CALIBRE 9 (Anchor Bay, 2011) D: Jean-Christian Tassy, w/ Laurent Collombert, Nathalie Hauwelle. Rating: NNN DVD package: none Rating: NNN
There’s a genuine sense of rage behind Calibre 9 that you don’t usually find in actioners. You can see it in the public response to the villain’s ultimate demise, in the random slaughter of bystanders during the final pursuit and, above all, in the passivity of the nominal hero.

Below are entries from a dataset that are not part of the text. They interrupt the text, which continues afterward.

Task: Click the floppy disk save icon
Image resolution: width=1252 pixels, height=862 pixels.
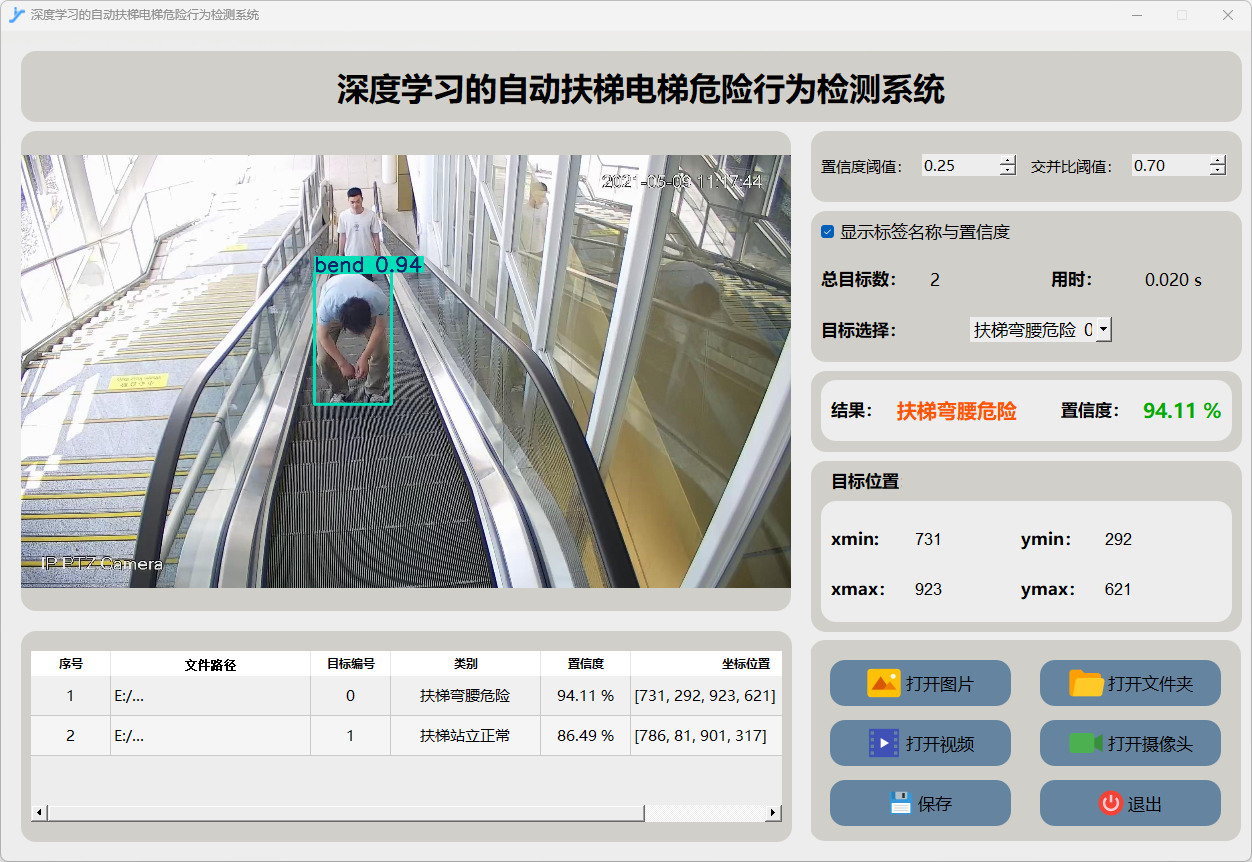Action: click(900, 803)
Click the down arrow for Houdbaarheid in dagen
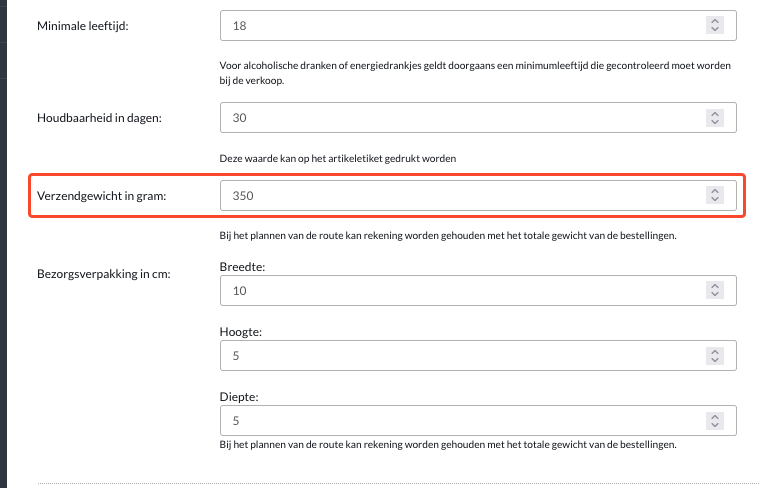The width and height of the screenshot is (760, 488). tap(715, 122)
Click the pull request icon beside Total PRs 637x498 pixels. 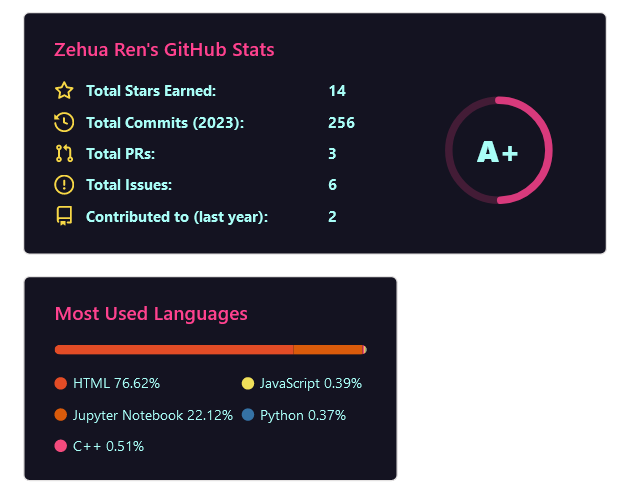[x=64, y=153]
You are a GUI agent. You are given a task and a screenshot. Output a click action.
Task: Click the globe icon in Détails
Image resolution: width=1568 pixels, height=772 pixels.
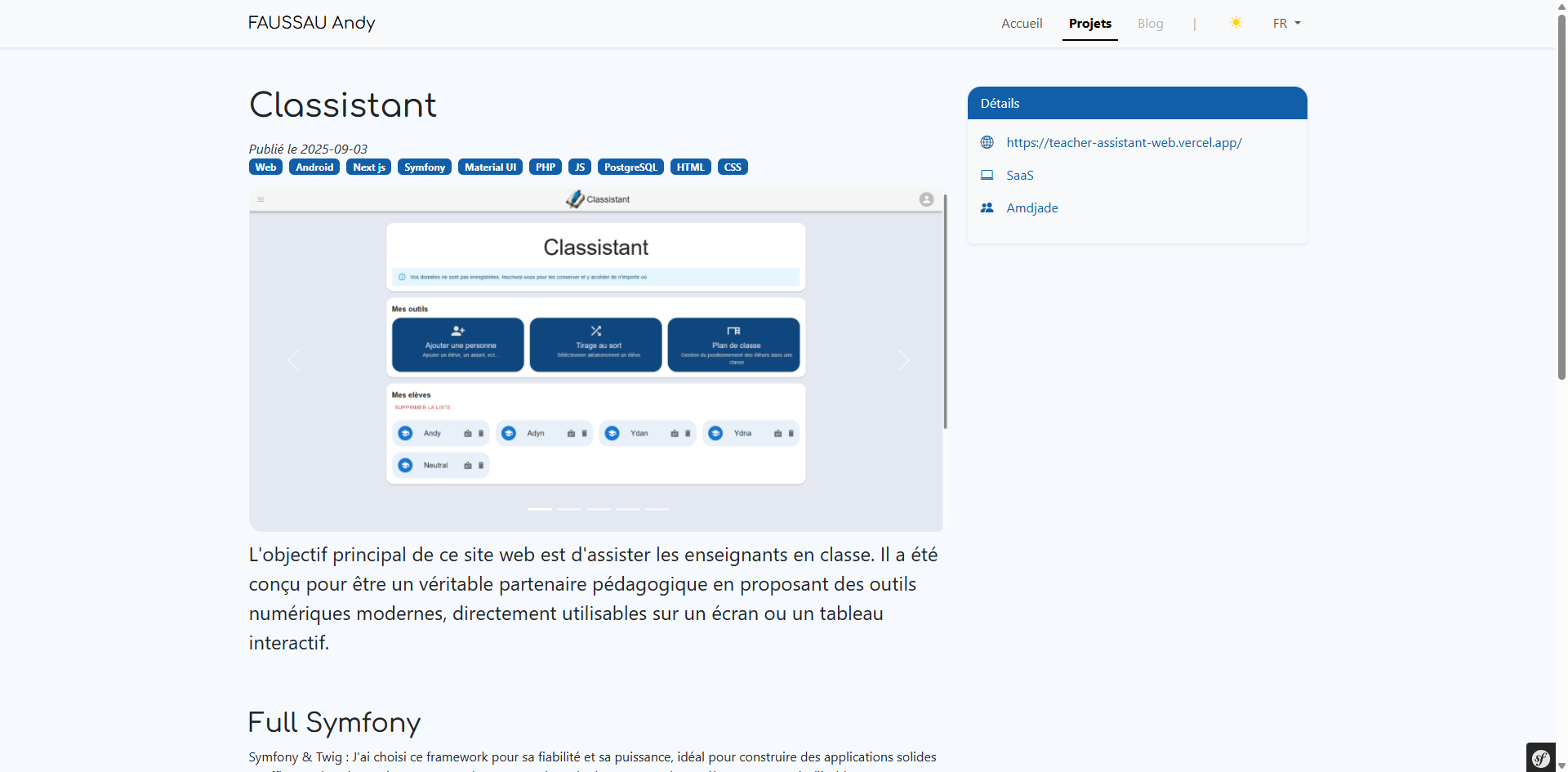(x=987, y=143)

A Senegalese sorcerer infuses the spirit of a dying hooker (Nathalie Hauwelle) into the gun that killed her. An embittered cop slips it to Yann (Laurent Collombert), an insipid city planner who meets a developer to swap permits for cash on behalf of the corrupt, sadistic mayor. That’s when the gun leaps into his hand, the spirit takes control and the shooting starts.

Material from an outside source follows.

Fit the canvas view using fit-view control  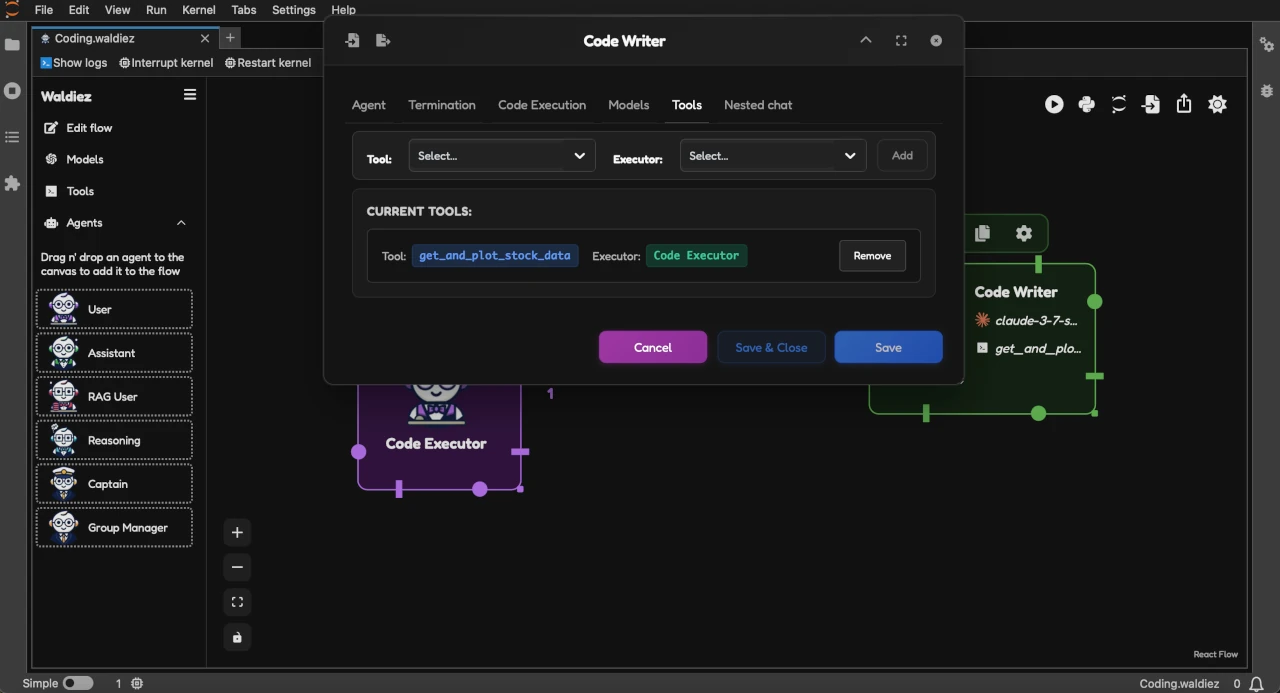[x=237, y=601]
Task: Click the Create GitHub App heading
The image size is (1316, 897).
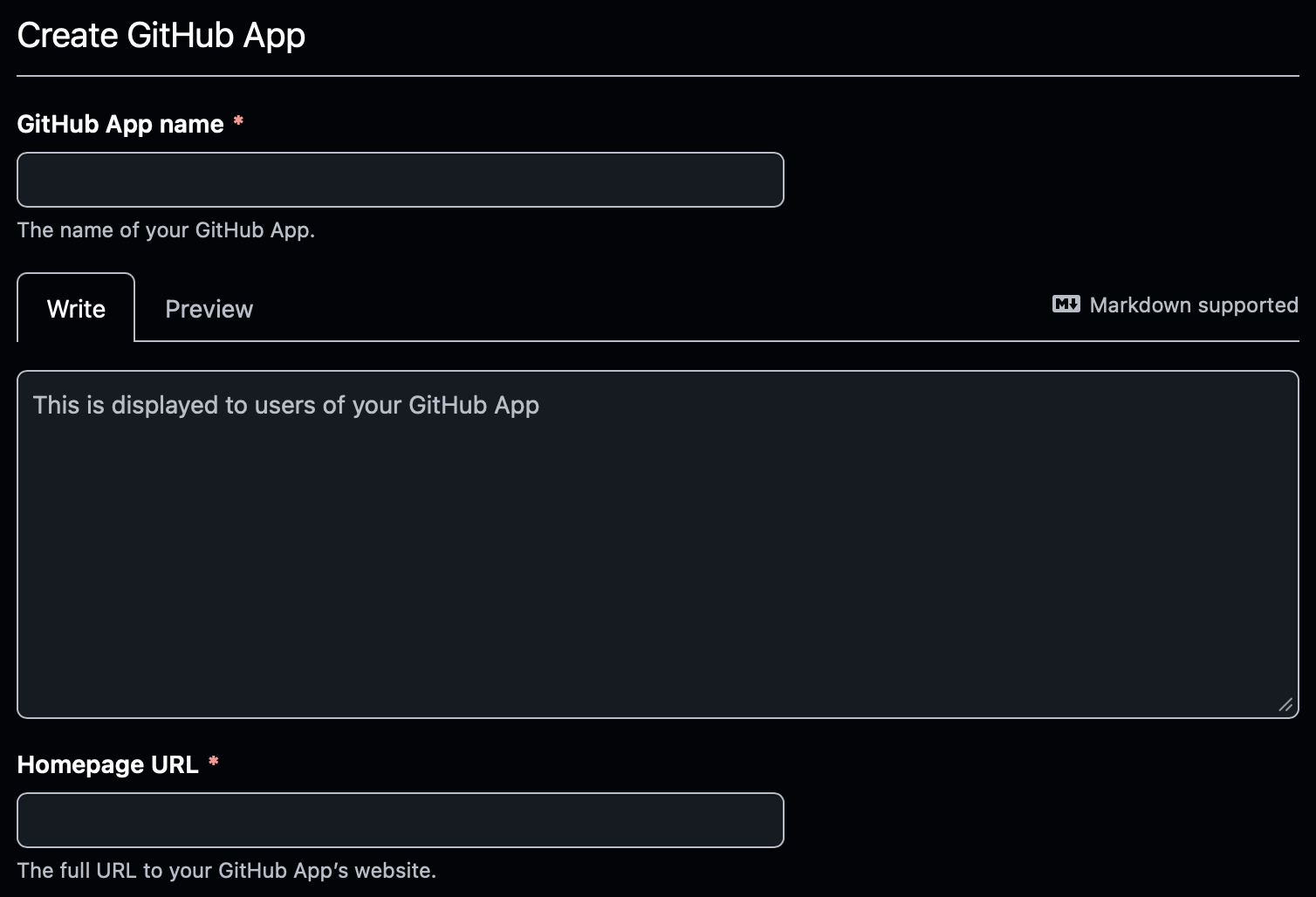Action: tap(161, 35)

Collombert makes Yann a depressed nobody. When the action starts, he’s bewildered and terrified, completely at the mercy of the spirit, who jerks him around like a puppet. Hauwelle gives Sarah, the spirit, a glee that occasionally borders on the demented. They make a good comic couple.

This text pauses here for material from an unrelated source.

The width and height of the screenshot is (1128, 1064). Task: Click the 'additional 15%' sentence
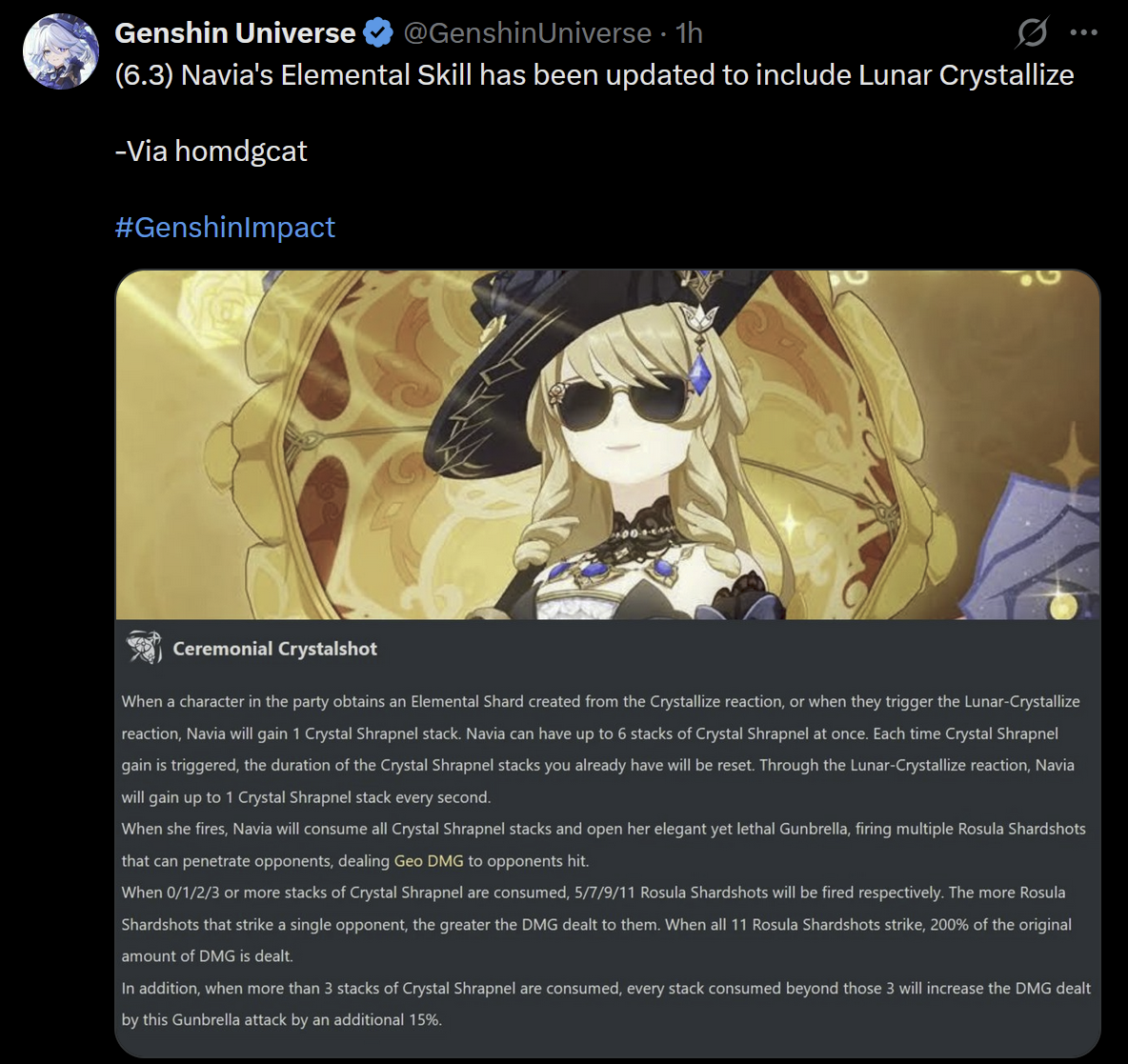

Chunks of Calibre 9 are heavily processed, with ghost images, flash cuts, shaking camera and all the other tricks that no-budget filmmakers employ to cover production flaws. Here, they’re well used to convey Yann’s disorientation and the overall sense of rage.
Too bad there’s no director interview. I’d like to know what prompted this project.
EXTRAS French audio. English subtitles.